_任务目标:_ 从列表开头起，摘录至含有“click(x=688, y=137)”的那一行为止，逐字照录，首尾两行均包括在内。

[数据源中的条目]
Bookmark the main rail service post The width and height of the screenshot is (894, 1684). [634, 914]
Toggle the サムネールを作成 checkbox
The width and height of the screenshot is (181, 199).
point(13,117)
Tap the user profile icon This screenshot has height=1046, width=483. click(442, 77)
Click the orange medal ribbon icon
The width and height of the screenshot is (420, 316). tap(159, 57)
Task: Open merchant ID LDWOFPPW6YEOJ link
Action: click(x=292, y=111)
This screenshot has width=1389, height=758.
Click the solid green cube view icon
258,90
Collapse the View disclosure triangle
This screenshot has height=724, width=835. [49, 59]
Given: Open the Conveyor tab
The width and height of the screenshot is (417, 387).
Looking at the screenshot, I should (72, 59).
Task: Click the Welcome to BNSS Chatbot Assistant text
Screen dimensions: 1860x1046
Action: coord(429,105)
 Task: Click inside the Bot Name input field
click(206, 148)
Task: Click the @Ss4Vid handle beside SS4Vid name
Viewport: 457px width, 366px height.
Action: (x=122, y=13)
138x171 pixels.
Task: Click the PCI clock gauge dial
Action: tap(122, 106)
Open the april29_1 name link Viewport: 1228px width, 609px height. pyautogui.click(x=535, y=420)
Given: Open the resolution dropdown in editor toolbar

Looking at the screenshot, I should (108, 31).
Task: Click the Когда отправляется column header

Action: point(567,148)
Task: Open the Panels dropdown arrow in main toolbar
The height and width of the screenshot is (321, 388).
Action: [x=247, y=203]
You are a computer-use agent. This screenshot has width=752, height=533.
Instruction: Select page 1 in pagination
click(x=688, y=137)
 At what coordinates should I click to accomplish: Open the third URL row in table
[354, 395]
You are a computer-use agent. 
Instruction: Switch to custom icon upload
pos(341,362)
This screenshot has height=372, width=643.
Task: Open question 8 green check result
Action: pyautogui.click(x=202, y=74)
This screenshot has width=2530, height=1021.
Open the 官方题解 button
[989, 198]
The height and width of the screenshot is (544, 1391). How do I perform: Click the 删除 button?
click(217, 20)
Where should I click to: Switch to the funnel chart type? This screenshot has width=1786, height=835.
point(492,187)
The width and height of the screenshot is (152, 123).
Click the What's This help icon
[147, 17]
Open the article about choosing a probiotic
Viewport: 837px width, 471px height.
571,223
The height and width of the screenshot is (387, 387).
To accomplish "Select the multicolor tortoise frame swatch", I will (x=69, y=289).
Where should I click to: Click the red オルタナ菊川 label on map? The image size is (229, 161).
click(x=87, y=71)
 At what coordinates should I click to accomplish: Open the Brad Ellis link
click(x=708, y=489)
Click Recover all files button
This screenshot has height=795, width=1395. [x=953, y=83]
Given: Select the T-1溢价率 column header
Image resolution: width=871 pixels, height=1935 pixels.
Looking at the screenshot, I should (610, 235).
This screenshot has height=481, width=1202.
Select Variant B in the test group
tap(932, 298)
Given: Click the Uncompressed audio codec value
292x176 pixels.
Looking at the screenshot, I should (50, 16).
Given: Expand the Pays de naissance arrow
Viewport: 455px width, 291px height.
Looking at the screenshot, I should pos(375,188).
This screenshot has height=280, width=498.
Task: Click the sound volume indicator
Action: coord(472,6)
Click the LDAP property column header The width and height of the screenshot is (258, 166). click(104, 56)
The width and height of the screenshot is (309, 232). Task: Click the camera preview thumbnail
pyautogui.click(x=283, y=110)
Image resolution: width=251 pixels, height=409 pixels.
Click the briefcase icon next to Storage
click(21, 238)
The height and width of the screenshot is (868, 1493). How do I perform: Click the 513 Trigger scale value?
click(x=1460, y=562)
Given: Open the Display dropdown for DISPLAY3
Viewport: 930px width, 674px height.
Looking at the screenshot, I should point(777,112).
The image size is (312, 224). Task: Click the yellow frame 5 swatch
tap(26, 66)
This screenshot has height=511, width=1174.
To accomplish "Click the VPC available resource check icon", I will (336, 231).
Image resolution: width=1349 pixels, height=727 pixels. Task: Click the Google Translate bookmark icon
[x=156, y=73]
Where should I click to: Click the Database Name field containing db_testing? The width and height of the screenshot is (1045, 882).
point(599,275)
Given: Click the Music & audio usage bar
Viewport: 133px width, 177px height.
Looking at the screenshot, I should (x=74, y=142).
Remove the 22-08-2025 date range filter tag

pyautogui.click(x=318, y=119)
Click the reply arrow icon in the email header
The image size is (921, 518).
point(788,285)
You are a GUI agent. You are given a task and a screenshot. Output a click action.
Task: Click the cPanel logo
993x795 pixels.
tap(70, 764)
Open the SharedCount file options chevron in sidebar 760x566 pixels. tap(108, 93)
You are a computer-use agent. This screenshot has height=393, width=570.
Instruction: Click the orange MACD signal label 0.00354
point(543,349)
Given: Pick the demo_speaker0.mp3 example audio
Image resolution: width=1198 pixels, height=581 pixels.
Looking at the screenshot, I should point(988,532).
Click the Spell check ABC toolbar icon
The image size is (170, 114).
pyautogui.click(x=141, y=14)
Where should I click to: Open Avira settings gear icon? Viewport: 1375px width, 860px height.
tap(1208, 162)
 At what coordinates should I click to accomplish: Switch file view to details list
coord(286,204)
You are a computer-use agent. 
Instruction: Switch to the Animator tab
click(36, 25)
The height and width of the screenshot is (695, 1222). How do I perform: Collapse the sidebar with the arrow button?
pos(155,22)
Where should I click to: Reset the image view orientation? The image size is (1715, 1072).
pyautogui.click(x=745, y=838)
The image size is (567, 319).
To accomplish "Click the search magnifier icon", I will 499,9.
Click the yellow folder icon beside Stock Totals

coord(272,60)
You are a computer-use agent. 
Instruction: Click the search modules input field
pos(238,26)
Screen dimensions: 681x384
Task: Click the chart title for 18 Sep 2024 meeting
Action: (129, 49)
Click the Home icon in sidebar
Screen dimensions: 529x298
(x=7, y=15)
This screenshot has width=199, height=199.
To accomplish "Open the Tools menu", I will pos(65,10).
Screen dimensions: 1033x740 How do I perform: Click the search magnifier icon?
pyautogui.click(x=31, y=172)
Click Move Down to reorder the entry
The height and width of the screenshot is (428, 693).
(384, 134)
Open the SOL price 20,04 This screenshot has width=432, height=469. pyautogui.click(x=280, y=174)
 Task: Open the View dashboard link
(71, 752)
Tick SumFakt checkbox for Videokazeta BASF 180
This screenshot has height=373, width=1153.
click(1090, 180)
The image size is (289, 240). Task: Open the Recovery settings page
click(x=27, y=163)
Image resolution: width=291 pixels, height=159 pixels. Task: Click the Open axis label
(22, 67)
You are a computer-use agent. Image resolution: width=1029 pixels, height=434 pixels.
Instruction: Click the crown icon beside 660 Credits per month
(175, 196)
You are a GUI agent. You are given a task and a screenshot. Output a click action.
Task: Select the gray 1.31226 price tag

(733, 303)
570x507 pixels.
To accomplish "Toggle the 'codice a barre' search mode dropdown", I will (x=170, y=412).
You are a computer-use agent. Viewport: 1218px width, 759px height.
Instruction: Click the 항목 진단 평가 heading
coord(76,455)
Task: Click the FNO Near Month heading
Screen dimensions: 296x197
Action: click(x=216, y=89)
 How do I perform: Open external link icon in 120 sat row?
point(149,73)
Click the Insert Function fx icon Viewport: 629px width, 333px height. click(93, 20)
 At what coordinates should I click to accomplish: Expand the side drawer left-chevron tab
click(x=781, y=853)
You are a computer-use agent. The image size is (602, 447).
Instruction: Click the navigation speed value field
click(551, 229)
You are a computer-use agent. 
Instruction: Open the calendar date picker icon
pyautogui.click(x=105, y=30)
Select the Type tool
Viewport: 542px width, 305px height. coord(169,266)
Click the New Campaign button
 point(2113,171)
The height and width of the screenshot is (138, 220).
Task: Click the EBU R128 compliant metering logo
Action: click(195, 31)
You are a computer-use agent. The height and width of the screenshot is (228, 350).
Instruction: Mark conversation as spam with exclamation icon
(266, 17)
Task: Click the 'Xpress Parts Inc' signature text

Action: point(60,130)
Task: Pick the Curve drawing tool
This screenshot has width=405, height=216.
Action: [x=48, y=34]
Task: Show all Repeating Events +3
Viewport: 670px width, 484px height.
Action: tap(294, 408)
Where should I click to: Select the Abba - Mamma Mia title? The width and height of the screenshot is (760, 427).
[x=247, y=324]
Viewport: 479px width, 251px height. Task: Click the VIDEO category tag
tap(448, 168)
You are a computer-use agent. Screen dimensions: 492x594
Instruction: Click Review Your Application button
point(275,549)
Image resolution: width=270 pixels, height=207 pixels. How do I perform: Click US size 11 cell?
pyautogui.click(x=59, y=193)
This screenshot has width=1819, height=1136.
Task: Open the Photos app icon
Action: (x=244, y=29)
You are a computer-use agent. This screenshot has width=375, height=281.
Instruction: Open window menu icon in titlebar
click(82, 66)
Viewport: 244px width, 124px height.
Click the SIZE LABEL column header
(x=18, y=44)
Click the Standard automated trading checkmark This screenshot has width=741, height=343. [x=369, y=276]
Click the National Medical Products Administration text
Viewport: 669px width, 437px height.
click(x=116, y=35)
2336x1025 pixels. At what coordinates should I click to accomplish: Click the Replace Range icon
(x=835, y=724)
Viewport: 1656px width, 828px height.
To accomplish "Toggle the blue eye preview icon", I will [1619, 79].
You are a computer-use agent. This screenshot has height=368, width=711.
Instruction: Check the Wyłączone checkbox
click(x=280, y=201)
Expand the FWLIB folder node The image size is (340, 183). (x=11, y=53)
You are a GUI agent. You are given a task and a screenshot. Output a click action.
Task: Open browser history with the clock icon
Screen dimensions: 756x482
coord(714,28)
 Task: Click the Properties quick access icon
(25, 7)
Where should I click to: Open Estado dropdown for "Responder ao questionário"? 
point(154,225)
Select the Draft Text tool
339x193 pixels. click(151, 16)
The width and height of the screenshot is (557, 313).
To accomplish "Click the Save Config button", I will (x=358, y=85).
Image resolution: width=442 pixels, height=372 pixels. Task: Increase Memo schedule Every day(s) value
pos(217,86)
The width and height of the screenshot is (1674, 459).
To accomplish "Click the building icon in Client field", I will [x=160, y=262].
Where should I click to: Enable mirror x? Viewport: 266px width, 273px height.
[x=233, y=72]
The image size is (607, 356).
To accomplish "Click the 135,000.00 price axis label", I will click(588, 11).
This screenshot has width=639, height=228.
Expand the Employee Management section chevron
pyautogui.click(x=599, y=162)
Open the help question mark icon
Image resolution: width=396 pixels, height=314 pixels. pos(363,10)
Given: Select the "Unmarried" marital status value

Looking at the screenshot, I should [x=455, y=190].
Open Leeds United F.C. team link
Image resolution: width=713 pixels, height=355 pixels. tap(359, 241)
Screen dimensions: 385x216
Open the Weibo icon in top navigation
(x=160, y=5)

_参考答案:_
Bookmark the main rail service post The width and height of the screenshot is (894, 1684). [634, 914]
Toggle the サムネールを作成 checkbox
The width and height of the screenshot is (181, 199).
point(13,117)
Tap the user profile icon This screenshot has height=1046, width=483. click(442, 77)
Click the orange medal ribbon icon
The width and height of the screenshot is (420, 316). tap(159, 57)
Task: Open merchant ID LDWOFPPW6YEOJ link
Action: click(x=292, y=111)
This screenshot has width=1389, height=758.
Click the solid green cube view icon
258,90
Collapse the View disclosure triangle
This screenshot has height=724, width=835. [49, 59]
Given: Open the Conveyor tab
The width and height of the screenshot is (417, 387).
Looking at the screenshot, I should (72, 59).
Task: Click the Welcome to BNSS Chatbot Assistant text
Screen dimensions: 1860x1046
Action: coord(429,105)
 Task: Click inside the Bot Name input field
click(206, 148)
Task: Click the @Ss4Vid handle beside SS4Vid name
Viewport: 457px width, 366px height.
Action: (x=122, y=13)
138x171 pixels.
Task: Click the PCI clock gauge dial
Action: tap(122, 106)
Open the april29_1 name link Viewport: 1228px width, 609px height. pyautogui.click(x=535, y=420)
Given: Open the resolution dropdown in editor toolbar

Looking at the screenshot, I should (108, 31).
Task: Click the Когда отправляется column header

Action: point(567,148)
Task: Open the Panels dropdown arrow in main toolbar
The height and width of the screenshot is (321, 388).
Action: [x=247, y=203]
You are a computer-use agent. This screenshot has width=752, height=533.
Instruction: Select page 1 in pagination
click(x=688, y=137)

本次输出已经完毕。